World Book Day is a charity event held annually in the United Kingdom and Ireland on the first Thursday in March. On World Book Day, every child in full-time education in the UK and Ireland is provided with a voucher to be spent on books; the event was first celebrated in the United Kingdom in 1998. By the time World Book Day was initiated I was not only long gone from school, I was also long gone from the UK, and was a tenured full professor in the US. I do, however, very much applaud the idea, especially in our era of functional illiteracy. To be fair, the digital age dominated by smartphones and texting, is not particularly responsible for the lack of reading among the general public. Well before the internet graced us with its presence there were plenty of people who never cracked a book for any reason.
When I was a schoolboy, we had an annual prize day to honor students who were top of their classes, and the prize for each of them was a book. I was never that lucky because I happened to be in a class of phenomenal achievers. In my year, 7 boys won scholarships to Oxford or Cambridge (including myself), so in the lower forms the competition was fierce. I made up for it in later life by writing books, and I hold out hopes that this blog will turn into a book one day.
I have always enjoyed cookbooks with reading material to accompany the recipes. My old fav is Great Dishes of the World by Robert Carrier where he waxes lyrical about restaurants and chefs he has encountered. Reading about cooking inspires me to do my best in the kitchen. I hope that it does for you also. Here is Carrier:
I made my first contact with coq-au-vin, one of the undisputed glories of French cuisine, when I was eighteen. The place, a little French restaurant on New York’s, one of those little bistros run by a French family, where you could eat inexpensively yet wonderfully well.
Maman served smilingly behind the bar in the small front room with its three or four tables. Papa cooked the specialties of France in the back dining-room-cum-kitchen, separated from the clients by only a low counter, and their daughter served at table. Each night had papa’s favorite specialty. Monday was creamy blanquette de veau . . . .
As a young cook I was deeply inspired by Carrier’s words and I still carry a copy of Great Dishes around the world with me (my sister’s old gravy-stained copy, bequeathed to me one birthday when I lamented to her that my copy had fallen apart).
Here is Carrier’s recipe for harira from Morocco (a common dish to break the Ramadan fast):
Ingredients
100 gm dried chickpeas
soaked overnight and drained
100 g Puy lentils
450 gm ready-diced lamb
cut into 1 cm cubes
1 large Spanish onion
finely chopped
1 tsp turmeric
½ tsp ground cinnamon
½ tsp each ground ginger, saffron strands and paprika
50 gm butter
100 gm long grain rice
2 tbsp chopped fresh coriander
4 tbsp chopped fresh flatleaf parsley
4 large ripe tomatoes
skinned, seeded and chopped
lemon
quarters, to serve
Method
Tip the chickpeas and lentils into a large saucepan or flameproof casserole. Add the lamb, onion, turmeric, cinnamon, ginger, saffron strands and paprika, then pour in 1.5 litres/2 ½ pints water. Season.

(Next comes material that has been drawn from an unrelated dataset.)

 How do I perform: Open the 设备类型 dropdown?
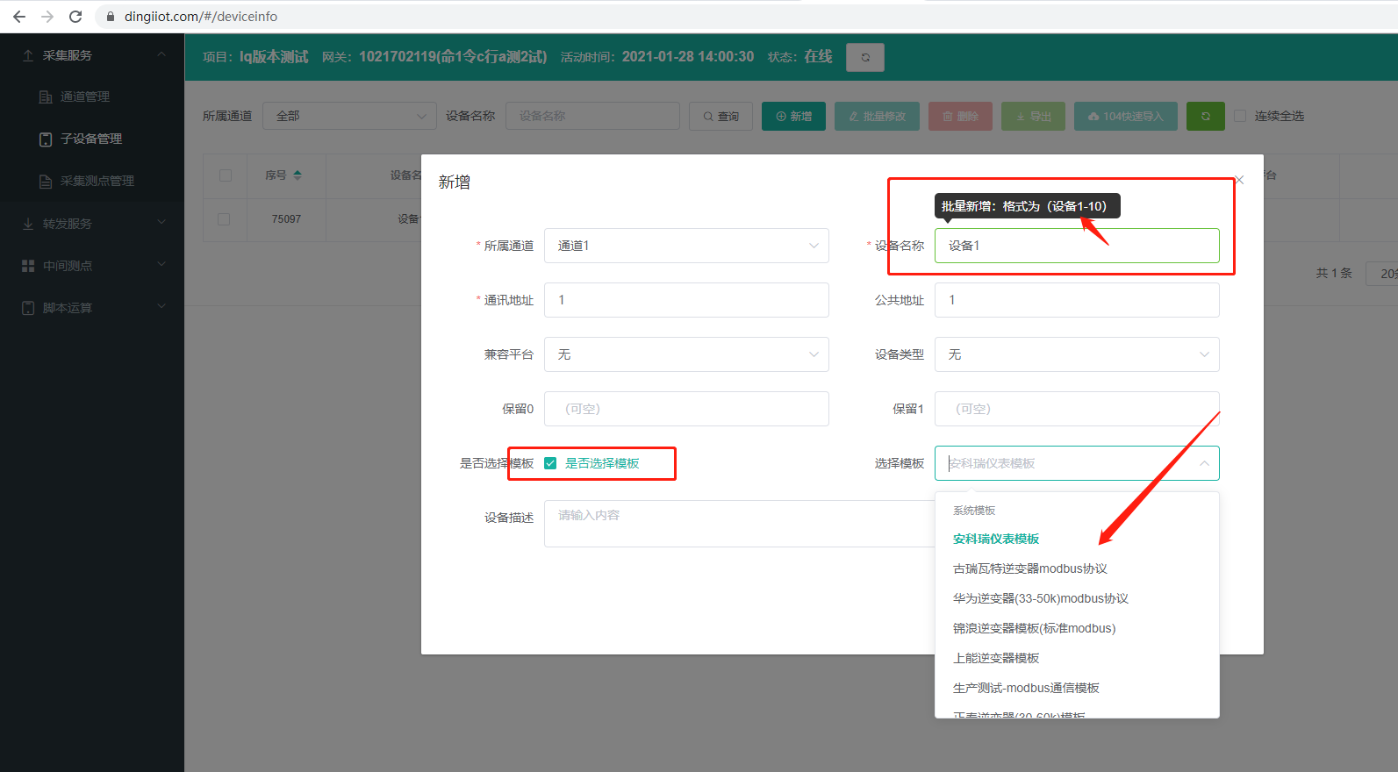tap(1076, 354)
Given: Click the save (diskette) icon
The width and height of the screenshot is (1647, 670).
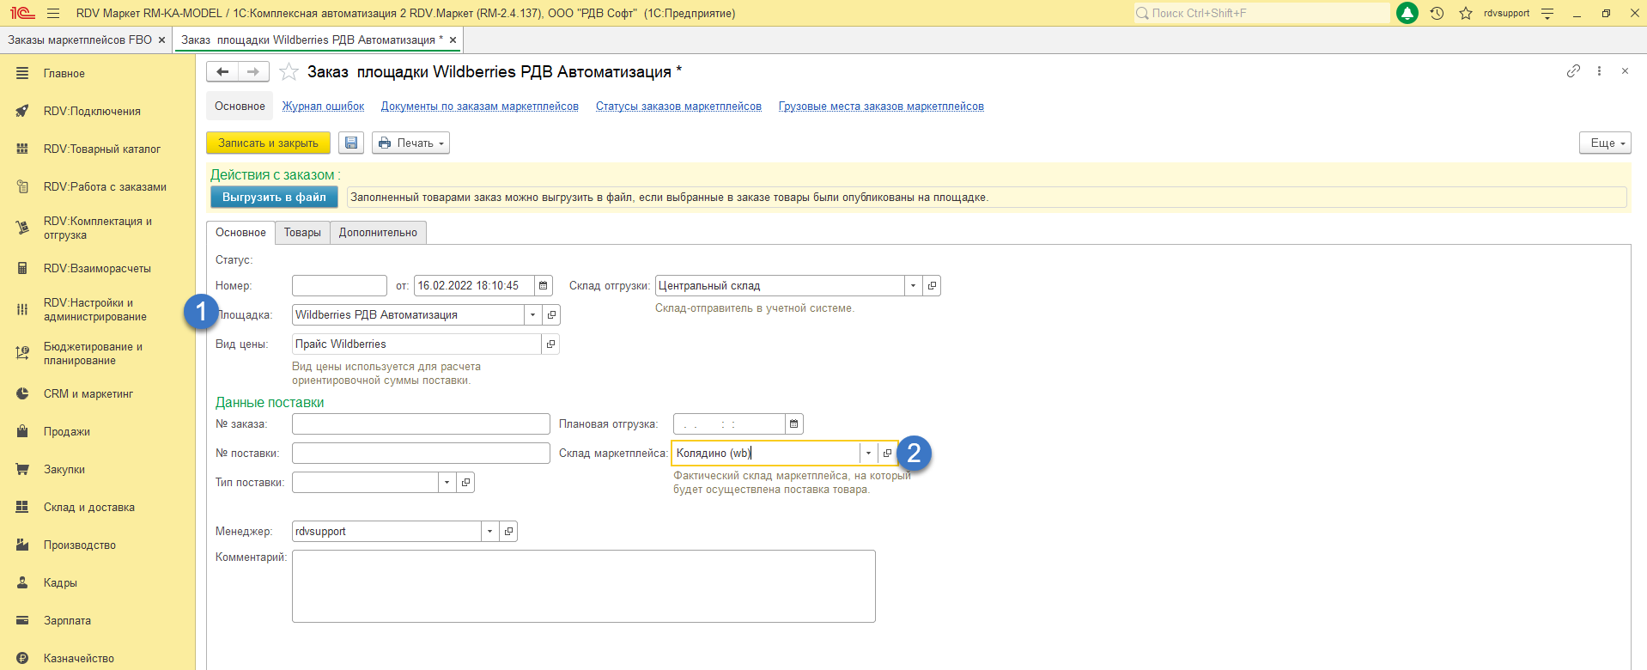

Bring to the boil, skimming all the froth from the surface as the water begins to bubble, then stir in half the butter. Turn down the heat and simmer the soup, covered, for 11⁄2 -2 hours until the chickpeas are tender, adding a little more water from time to time as necessary.
Towards the end of the cooking time, prepare the rice. Bring 850ml/ 1 ½ pints water to the boil in a saucepan, shower in the rice, the rest of the butter and salt to taste. Cook until the rice is very tender. Drain, reserving 3 tbsp of the liquid.
To finish, put the reserved rice liquid in a small saucepan. Stir in the coriander, parsley (hold a little back for a garnish if you like) and tomatoes, then simmer for 15 minutes, stirring from time to time. Add to the soup with the rice, and then taste for seasoning. Simmer for 5-10 minutes to thicken slightly. Serve hot, with a lemon quarter for each serving so guests can squeeze over lemon juice to taste.